Exercise objective >> Of the lines below, write out exactly those from the line with "You are a computer-use agent. 436x273 pixels." through the line with "The height and", both included, and skip the rest.

Exercise data >>

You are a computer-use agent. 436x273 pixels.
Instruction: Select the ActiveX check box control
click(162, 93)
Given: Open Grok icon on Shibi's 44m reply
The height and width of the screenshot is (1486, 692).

==

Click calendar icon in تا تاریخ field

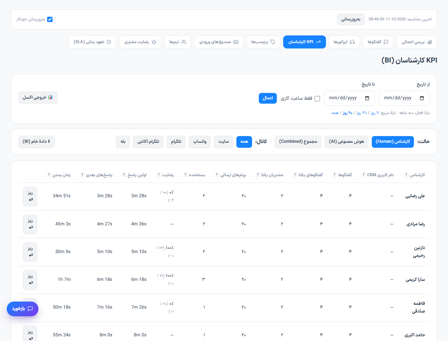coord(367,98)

--

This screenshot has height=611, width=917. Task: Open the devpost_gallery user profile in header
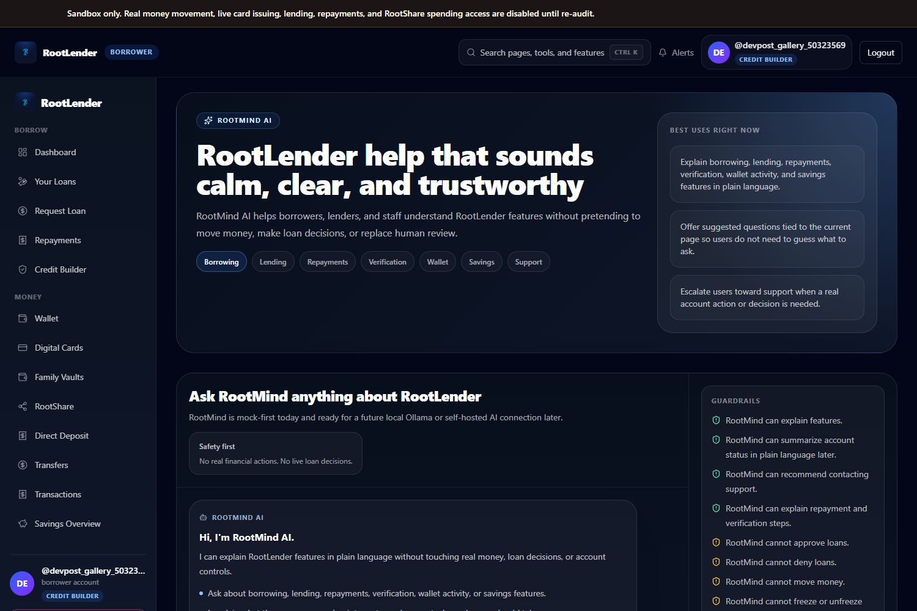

Task result >>
You are a computer-use agent. 436x273 pixels.
Instruction: Select the ActiveX check box control
click(162, 93)
Given: Open Grok icon on Shibi's 44m reply
The height and width of the screenshot is (1486, 692).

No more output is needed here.